“It hasn’t flared up at all,” Means said on his Zoom call, “so, yeah, I’m ready to go tomorrow.”
More than six weeks have passed since Means pitched, outside of three injury rehab games in the minors.
“I was more frustrated that it had to happen,” he said. “I didn’t really want to take time off. I wanted to try to make as many starts as I possibly could. Hopefully, one of these years I can make every start. I don’t want that to be my stigma is to get hurt halfway through. So just more frustrating that it had to happen but no point in thinking about it now. I’m just moving forward.”
Means is well past his May 5 no-hitter in Seattle. He tossed six scoreless innings against the Mets at Citi Field, allowed a combined nine runs in his next three starts totaling 18 1/3 innings and lasted only two-thirds of an inning and 29 pitches against the Indians at Camden Yards - surrendering two more runs to raise his ERA to 2.28 - before walking off the mound with tightness in his shoulder/lat area. An issue that’s cropped up in past years.
The task now is to regain his dominant form that appeared to be steering him toward the All-Star Game and remain healthy.
“Just go out there and try to pitch deep into the game, try to finish how I started,” he said. “I felt really good, I feel really comfortable right now in what I’m doing and what I need to accomplish and so just to keep doing what I did in the first half.”

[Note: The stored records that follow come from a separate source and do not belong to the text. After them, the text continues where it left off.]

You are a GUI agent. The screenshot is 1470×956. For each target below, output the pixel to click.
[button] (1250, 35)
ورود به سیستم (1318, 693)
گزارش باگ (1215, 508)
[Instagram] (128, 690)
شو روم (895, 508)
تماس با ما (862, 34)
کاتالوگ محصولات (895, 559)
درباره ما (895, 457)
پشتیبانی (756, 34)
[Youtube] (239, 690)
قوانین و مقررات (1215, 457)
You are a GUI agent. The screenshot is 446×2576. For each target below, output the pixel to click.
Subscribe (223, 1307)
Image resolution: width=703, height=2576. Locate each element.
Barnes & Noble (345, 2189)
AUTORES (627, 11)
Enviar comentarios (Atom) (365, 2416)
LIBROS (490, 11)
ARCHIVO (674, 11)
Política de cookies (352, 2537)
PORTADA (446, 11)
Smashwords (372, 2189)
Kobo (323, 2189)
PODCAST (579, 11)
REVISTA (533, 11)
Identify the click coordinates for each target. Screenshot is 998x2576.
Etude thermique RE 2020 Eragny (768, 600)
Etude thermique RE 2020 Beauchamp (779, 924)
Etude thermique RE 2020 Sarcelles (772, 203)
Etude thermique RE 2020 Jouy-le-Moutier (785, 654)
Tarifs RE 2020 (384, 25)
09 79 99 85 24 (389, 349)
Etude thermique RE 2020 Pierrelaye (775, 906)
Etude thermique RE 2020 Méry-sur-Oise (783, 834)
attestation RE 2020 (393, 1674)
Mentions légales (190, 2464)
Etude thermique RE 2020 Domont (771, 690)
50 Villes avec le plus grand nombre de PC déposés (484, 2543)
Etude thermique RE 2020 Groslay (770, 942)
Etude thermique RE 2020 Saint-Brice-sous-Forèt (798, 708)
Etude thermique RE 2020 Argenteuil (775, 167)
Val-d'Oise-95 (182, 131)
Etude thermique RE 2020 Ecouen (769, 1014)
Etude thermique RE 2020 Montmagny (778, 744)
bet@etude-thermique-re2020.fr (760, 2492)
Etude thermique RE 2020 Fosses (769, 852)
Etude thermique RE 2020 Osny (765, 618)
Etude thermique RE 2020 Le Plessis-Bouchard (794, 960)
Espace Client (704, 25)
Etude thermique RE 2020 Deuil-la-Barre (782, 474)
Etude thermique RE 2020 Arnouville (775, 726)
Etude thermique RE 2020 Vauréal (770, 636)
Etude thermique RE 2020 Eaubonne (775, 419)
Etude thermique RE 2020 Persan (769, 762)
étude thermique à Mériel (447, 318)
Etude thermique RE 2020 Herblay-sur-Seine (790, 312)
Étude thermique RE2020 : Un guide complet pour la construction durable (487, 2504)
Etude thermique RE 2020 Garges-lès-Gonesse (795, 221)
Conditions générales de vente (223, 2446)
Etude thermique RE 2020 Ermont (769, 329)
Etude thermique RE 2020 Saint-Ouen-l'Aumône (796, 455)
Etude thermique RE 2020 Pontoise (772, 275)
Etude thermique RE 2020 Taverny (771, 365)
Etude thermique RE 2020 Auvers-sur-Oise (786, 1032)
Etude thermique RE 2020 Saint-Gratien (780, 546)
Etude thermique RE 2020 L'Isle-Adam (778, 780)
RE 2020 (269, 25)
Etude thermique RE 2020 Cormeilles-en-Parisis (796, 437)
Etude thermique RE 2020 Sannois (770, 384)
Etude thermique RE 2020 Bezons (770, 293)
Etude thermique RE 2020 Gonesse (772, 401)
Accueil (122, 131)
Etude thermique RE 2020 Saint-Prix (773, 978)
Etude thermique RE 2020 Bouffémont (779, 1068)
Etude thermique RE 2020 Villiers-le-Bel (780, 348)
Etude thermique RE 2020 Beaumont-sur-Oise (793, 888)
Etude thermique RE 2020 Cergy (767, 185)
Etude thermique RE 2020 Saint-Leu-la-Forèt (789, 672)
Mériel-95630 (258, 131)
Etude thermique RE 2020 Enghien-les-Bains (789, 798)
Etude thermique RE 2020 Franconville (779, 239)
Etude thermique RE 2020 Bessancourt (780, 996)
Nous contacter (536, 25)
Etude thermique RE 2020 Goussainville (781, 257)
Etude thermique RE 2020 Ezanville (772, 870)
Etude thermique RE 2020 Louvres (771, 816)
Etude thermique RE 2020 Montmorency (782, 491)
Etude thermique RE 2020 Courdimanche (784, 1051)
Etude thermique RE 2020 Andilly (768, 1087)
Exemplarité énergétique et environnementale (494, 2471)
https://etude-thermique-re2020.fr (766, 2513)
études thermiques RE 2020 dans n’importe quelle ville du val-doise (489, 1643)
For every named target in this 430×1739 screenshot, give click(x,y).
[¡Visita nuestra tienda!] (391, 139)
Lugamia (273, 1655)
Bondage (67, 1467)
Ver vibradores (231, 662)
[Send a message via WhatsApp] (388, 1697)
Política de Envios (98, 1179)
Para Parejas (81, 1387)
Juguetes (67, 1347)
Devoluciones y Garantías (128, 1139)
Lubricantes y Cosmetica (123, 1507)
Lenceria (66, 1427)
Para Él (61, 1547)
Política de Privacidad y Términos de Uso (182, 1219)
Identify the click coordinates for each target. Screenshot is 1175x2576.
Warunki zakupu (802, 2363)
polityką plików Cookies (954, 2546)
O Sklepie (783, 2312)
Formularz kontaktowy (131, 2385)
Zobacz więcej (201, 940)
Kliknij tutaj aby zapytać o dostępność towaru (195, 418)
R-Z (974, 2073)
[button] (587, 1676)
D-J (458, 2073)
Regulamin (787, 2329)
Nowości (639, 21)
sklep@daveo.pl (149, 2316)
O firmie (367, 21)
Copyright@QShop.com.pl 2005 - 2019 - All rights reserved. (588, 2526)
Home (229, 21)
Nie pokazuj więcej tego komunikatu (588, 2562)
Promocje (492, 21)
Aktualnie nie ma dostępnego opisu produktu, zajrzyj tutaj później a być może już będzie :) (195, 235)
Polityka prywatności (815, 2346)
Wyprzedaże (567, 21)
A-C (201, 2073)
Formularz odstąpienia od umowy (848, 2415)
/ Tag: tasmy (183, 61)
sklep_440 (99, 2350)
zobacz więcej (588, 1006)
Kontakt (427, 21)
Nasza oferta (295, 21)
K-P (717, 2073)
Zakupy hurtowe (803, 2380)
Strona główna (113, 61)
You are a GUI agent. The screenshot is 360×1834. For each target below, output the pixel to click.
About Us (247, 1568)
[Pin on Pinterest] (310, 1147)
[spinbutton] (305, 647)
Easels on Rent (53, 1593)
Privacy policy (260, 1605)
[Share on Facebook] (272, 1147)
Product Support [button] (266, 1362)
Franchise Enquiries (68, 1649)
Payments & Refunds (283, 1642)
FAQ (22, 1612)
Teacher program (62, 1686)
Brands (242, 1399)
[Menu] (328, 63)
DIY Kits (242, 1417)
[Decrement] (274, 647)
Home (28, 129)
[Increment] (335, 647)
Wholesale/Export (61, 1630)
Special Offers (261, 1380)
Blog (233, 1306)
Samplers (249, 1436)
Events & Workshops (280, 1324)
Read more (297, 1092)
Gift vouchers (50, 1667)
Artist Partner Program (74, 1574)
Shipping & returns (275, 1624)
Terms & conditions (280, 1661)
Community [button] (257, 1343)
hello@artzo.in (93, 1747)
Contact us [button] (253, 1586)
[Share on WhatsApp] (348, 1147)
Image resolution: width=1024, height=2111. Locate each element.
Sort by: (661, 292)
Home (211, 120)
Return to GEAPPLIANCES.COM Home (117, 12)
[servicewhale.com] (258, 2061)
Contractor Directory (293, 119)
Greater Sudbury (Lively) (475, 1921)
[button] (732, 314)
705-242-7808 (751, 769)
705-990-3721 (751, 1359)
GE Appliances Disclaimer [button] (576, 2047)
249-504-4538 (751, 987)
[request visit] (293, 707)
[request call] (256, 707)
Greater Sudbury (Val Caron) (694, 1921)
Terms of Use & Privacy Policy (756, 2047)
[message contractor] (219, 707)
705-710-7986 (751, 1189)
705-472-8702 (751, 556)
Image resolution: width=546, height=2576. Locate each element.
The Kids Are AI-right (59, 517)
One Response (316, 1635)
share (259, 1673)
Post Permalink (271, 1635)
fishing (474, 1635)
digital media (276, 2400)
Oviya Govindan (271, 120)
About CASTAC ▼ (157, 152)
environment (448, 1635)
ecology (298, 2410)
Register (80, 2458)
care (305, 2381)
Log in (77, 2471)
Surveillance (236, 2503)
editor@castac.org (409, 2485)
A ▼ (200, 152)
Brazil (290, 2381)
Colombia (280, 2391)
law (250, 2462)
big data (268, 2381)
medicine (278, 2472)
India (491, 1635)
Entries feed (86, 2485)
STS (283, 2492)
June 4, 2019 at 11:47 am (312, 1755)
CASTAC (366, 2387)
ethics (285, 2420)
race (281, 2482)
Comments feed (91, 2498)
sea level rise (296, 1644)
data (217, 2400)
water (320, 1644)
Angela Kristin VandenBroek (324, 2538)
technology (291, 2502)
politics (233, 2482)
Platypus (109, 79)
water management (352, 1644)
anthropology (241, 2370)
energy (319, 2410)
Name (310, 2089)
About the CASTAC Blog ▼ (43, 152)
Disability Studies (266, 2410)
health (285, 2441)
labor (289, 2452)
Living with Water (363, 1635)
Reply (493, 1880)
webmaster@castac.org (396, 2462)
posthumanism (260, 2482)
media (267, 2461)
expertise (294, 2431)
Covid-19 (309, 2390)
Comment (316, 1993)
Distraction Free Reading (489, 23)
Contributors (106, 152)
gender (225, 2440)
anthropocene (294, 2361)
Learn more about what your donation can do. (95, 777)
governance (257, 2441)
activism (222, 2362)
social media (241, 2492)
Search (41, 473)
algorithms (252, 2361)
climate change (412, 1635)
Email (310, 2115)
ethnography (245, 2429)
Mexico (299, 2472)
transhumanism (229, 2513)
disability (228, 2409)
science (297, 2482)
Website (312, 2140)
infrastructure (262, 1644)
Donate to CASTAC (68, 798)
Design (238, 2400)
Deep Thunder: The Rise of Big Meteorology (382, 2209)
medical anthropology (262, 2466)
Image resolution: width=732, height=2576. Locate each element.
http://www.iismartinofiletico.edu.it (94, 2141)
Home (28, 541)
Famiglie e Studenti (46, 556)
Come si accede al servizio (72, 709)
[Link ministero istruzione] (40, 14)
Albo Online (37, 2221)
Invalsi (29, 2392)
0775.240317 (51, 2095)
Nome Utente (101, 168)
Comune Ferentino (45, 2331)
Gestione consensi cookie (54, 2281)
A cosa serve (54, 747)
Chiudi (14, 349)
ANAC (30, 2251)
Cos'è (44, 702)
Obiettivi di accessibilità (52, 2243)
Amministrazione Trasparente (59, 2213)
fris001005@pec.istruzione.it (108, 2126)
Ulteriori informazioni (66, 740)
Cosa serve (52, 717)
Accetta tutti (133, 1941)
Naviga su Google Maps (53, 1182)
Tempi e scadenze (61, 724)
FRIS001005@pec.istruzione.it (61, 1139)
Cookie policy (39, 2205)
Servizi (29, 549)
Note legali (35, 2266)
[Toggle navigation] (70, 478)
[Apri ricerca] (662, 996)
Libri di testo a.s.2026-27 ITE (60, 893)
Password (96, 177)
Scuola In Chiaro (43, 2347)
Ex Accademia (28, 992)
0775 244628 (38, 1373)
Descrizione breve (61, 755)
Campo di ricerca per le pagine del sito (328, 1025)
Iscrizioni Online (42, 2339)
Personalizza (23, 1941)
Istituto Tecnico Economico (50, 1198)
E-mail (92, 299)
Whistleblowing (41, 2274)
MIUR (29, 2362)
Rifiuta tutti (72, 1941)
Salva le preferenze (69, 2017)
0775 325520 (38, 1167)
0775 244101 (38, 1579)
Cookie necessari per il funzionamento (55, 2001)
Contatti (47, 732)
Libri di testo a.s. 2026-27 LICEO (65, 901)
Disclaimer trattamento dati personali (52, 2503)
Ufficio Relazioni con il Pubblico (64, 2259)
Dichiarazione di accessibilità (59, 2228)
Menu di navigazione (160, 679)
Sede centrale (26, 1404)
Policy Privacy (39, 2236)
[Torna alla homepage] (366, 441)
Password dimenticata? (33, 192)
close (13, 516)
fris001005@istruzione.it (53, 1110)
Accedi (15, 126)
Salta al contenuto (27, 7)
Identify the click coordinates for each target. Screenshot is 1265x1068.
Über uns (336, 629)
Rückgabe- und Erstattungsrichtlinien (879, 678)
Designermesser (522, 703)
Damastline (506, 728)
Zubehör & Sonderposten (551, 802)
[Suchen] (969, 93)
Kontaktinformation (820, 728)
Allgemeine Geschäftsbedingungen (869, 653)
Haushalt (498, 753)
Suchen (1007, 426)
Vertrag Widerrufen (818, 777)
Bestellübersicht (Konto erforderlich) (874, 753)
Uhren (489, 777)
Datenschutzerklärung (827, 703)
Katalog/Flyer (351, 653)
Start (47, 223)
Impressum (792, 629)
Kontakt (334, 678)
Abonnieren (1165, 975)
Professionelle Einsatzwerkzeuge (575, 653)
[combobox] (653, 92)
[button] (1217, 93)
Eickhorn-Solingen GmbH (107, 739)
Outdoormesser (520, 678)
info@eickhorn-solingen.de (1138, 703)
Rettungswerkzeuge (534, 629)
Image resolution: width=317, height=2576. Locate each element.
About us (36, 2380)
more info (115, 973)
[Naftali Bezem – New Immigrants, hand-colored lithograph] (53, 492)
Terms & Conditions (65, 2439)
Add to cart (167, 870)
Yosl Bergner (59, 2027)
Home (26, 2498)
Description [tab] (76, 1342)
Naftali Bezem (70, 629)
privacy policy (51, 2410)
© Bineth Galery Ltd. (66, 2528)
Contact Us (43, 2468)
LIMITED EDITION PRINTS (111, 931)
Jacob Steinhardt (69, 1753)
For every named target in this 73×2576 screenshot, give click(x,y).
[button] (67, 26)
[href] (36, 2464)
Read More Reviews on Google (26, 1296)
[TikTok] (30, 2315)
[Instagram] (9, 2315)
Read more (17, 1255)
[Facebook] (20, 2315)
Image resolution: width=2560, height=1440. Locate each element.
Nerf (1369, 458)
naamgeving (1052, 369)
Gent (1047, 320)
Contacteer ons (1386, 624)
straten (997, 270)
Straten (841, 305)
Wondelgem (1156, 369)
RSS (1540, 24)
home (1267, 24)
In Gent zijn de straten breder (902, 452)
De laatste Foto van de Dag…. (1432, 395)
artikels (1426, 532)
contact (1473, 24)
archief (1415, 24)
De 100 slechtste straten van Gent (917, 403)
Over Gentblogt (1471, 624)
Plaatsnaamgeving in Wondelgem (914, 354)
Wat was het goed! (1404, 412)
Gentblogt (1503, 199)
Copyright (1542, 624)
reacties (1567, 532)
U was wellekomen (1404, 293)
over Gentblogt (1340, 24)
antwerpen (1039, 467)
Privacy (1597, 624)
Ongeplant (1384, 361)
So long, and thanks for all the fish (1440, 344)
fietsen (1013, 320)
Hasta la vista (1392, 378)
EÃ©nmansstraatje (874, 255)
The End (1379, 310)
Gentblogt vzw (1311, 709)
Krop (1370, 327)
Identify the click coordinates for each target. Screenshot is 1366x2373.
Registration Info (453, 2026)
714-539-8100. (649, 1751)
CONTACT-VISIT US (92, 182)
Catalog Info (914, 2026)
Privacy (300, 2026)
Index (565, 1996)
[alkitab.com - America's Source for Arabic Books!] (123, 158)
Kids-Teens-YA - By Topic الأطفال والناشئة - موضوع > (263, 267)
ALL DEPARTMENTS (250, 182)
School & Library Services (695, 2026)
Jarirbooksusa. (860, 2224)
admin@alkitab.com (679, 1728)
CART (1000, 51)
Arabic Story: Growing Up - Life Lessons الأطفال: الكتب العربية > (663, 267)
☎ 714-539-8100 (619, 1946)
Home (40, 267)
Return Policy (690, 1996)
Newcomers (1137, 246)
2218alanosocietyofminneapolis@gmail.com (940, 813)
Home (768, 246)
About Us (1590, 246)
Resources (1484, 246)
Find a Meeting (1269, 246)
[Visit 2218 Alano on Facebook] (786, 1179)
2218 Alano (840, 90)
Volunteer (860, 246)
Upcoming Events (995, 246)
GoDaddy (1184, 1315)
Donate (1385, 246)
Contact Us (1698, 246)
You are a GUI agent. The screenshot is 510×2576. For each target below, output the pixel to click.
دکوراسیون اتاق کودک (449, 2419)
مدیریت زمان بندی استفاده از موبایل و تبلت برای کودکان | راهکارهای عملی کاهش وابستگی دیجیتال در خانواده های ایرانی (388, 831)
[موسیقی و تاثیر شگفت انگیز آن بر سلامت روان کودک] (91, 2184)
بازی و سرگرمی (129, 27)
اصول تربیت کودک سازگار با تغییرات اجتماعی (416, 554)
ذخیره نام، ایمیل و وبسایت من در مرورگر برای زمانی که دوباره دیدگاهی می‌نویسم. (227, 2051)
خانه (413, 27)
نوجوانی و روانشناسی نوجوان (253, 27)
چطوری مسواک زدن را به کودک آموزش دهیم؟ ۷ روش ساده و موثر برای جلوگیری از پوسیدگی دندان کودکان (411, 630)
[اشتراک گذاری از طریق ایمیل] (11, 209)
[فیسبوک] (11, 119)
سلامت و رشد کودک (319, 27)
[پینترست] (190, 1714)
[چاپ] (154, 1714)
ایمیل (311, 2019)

There’s nothing drastic that Means needs to do in his workouts and conditioning to prevent a recurrence of the injury. It’s more about maintenance and preventative measures.
“Working out, I’m good, I keep in good shape and everything like that,” he said. “It’s just this one spot in the back of my shoulder. It’s a muscle that, since I throw so many changeups and I pronate so much, that it gets a little tighter than most people. But it’s something that I need to take care of. It’s something that I didn’t, and I was just cruising there for so long and didn’t really want to change anything, I wanted to stay out of the training room as much as possible, but that was stupid on my part. And now I know that I’ve got to keep that up and keep that spot as loose a possible so the rest of the muscles aren’t doing too much.”
Manager Brandon Hyde appears intent on easing Means back into a busy schedule. He won’t take any unnecessary chances.
“It’s his first time out and you can do all the rehab assignment starts you want, (but) there’s nothing like pitching in the big leagues,” Hyde said. “He got his pitch count up a little bit, but we’re going to closely monitor. I’m not going to push him in any sort of way these first couple of starts, so we’ll monitor traffic, the pressure pitches if there’s a lot of people on base, etc. I might cut his outings short a little bit. I’m not going to push him.
“Once he gets settled back in after the first couple starts, I hope he does finish like he did last year. That was one of the better starting pitchers in the American League, and how he started this year the same way. I just want him to get out there, be healthy the first couple starts, feel good about how his shoulder feels, about how his pitches are coming along. It’s been a while, he hasn’t pitched in a while. We have two-plus months to go and I really want to keep him healthy for these last couple of months.
“After these first couple starts and he starts to cruise like he was earlier in the year, that would be great for us.”
Getting Means on the mound again makes him a more attractive trade chip, though the Orioles would need to be overwhelmed by an offer to consider moving him. He’s braced for change in the clubhouse, knowing a teammate or two could be packing.
It’s the nature of the deadline business.
“It’s one of those things you can’t control, so you try not to think about it,” he said.
“We’re all just playing this game, trying to stay as long as we possibly can. All that stuff is above our pay grade, so we just want to be able to control what we can control. You make relationship, you hold onto them as long as you can because you never know when you’re done playing and you never know when you may go to a different team. We just kind of play day by day and just try to control what we can control.”
Means was able to stay with his family during the break and the last series in Kansas City, where he hosted a cookout in his back yard, with a television mounted, to watch Trey Mancini in the Home Run Derby and Cedric Mullins in the All-Star Game. He wishes that he had been able to pitch but made the most of his downtime.
“It was just nice being home with the family and getting to spend some time with everybody,” he said. “I’m not as important anymore. My son is now more important than I am. People really wanted to see him more so than me. But it was cool to have my family see him and meet him and just see how big he’s gotten.”
Mullins is being rested tonight, nothing due to health, but is available to pinch-hit as he did in Anaheim.
“Not much of an All-Star break, want to keep him fresh these last 70-plus games,” Hyde said. “I think you see, especially this year, the amount of injuries happening around the league - outfielders, pitchers, etc. - and just try to rotate guys. I gave (Ryan) Mountcastle a day yesterday, Cedric didn’t have much of a break.”